Atlas, who is the Peter W. Stanley Professor of Linguistics and Philosophy at Pomona College, is internationally recognized for his work in philosophy of language, meaning and ambiguity, and conversational inference. He is the author of Logic, Meaning, and Conversation: Semantical Underdeterminancy, Implicature, and Their Interface (2004) and Philosophy Without Ambiguity (1989), as well as numerous articles in professional journals. Two prominent theories of language use, Horn and Levinson's developments of Grice's account of conversational implicature and Wilson and Sperber's Relevance Theory, were both influenced by Atlas' research on informativeness and semantical underdeterminacy. He also influenced research on Negative Polarity and Generalized Quantifiers, both central topics of current research in Semantics and Logic.
Speakers include: Barbara Abbott, Michigan State University; Paul Benacerraf, Princeton University; Anne Bezuidenhout, University of South Carolina; Noel Burton-Roberts, The University, Newcastle-upon-Tyne; Laurence R. Horn, Yale University; Ruth Kempson, King’s College London; George Lakoff, University of California, Berkeley; Jerry Sadock, University of Chicago; Scott Soames, University of Southern California; Deirdre Wilson, University College, London; and Frans Zwarts, University of Groningen.
Atlas, a member of the Pomona College faculty since 1972, is a former chair of the Department of Linguistics and Cognitive Science, which offers a multidisciplinary approach to the study of language and the mind. Linguistics focuses on the scientific study of human language, its theoretical, descriptive, social and behavioral bases. Cognitive science is concerned with a unified approach to the human mind and the nature of intelligent behavior: language, meaning, knowledge, thinking, perceiving, remembering and other mental phenomena.
Atlas earned his A.B., summa cum laude, from Amherst College and his Ph.D. from Princeton University.

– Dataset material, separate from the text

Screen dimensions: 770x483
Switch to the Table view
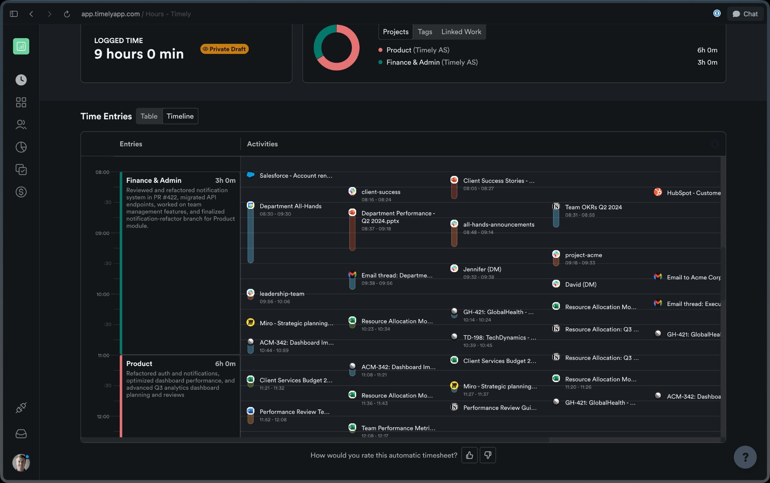click(149, 116)
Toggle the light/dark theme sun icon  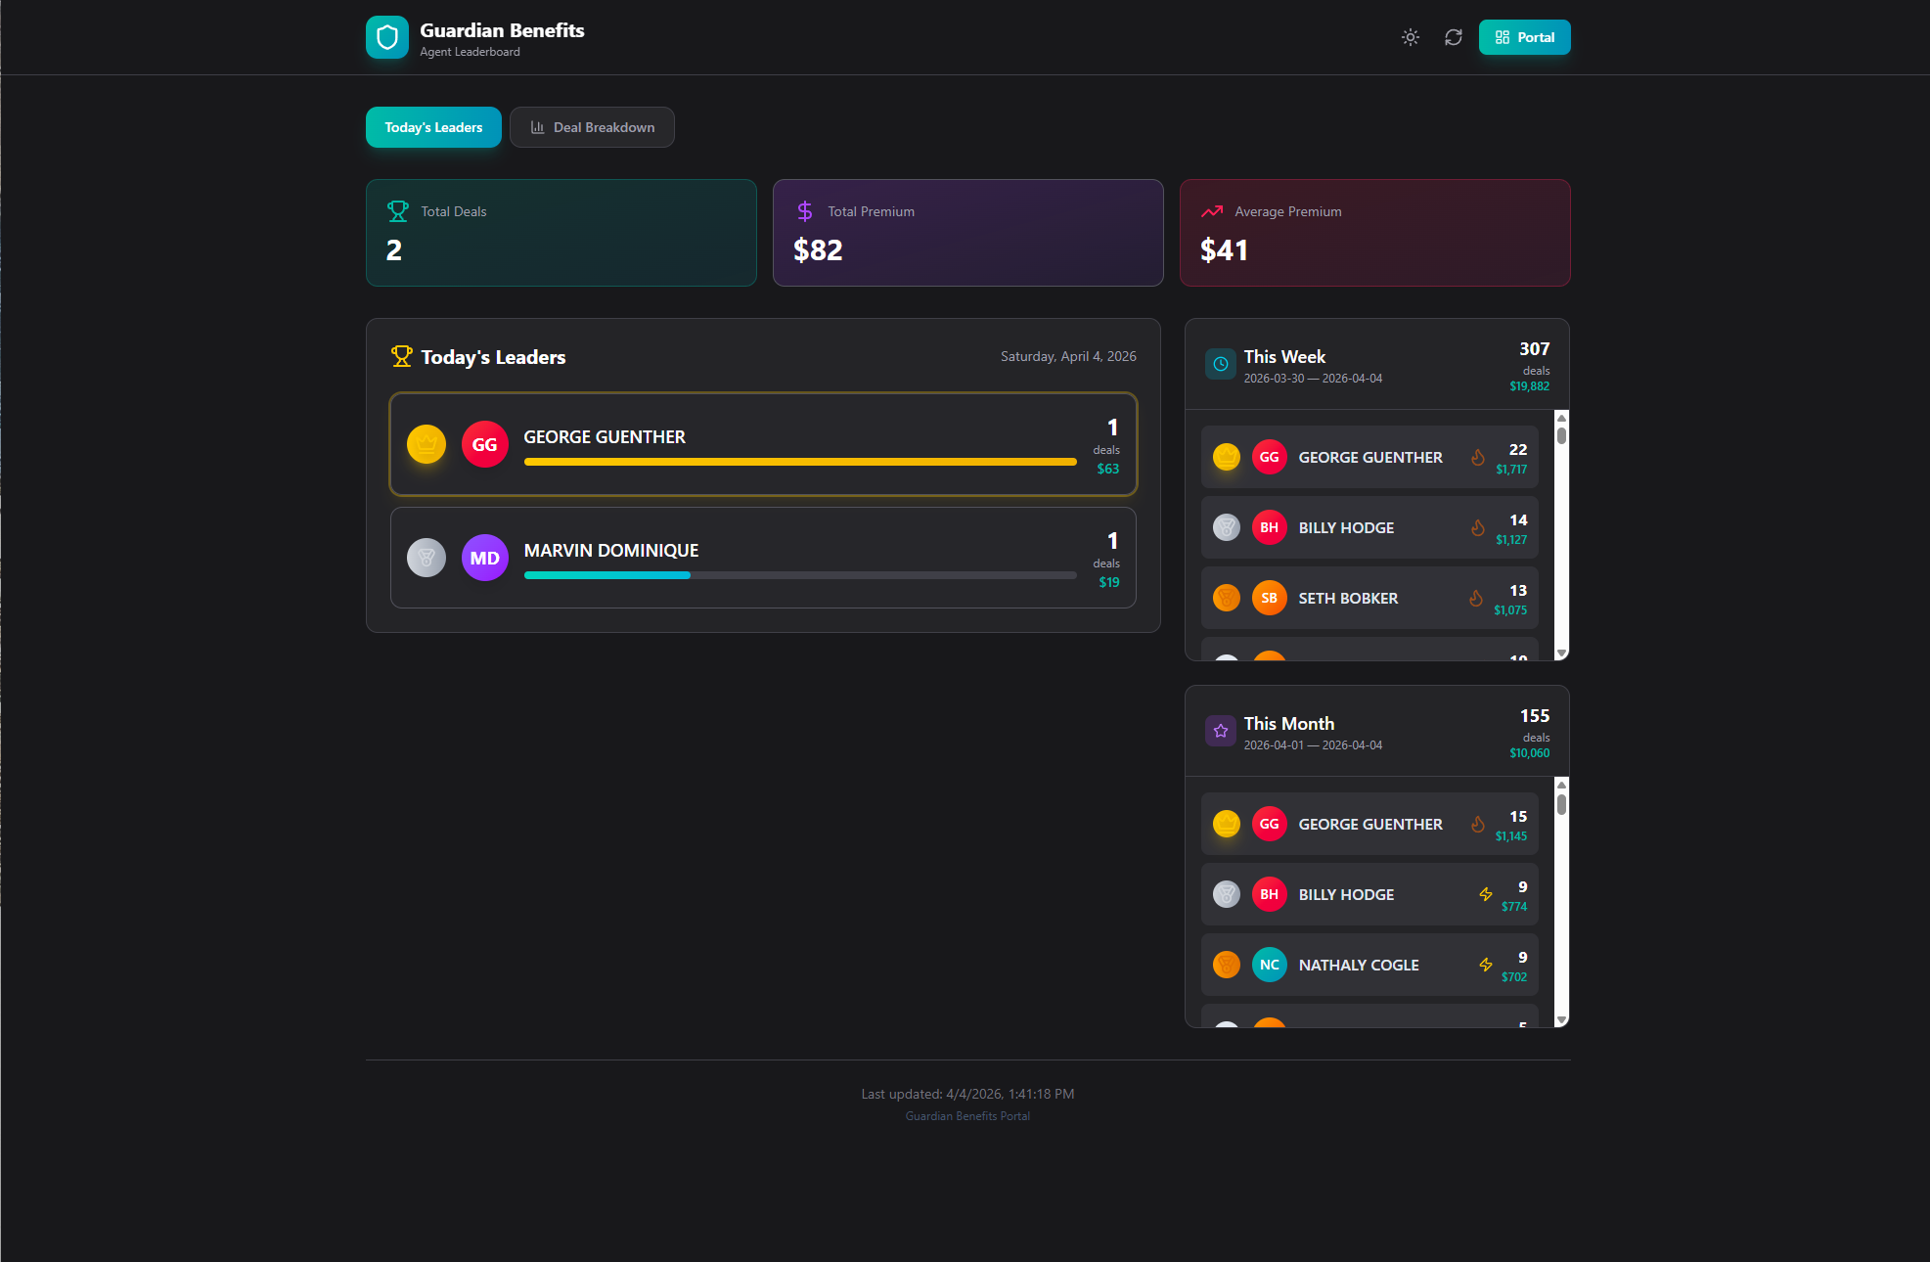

He has been a research associate at the Institute for Advanced Study at Princeton and a visiting fellow at the Max Planck Institute for Psycho-Linguistics in Nijmegen, The Netherlands.
The conference, which is sponsored by the Pomona College Department of Linguistics and Cognitive Science, will be held primarily in the Pomona College Smith Campus Center, Room 208 (170 E. Sixth St., Claremont). It will begin on Friday April 1 at 1:15 p.m. and concludes on Saturday, April 2, with a reception at 5:30 on. There is no charge to attend, and all sessions are open to the public. More information, including a complete schedule, is available on the Web at http://www.lcs.pomona.edu/JayFest/ or by calling (909) 621-8947.
Pomona College, one of the nation’s premier liberal arts institutions, offers a comprehensive program in the arts, humanities, social sciences and natural sciences. Its hallmarks include small classes, close relationships between students and faculty, and a range of opportunities for student research.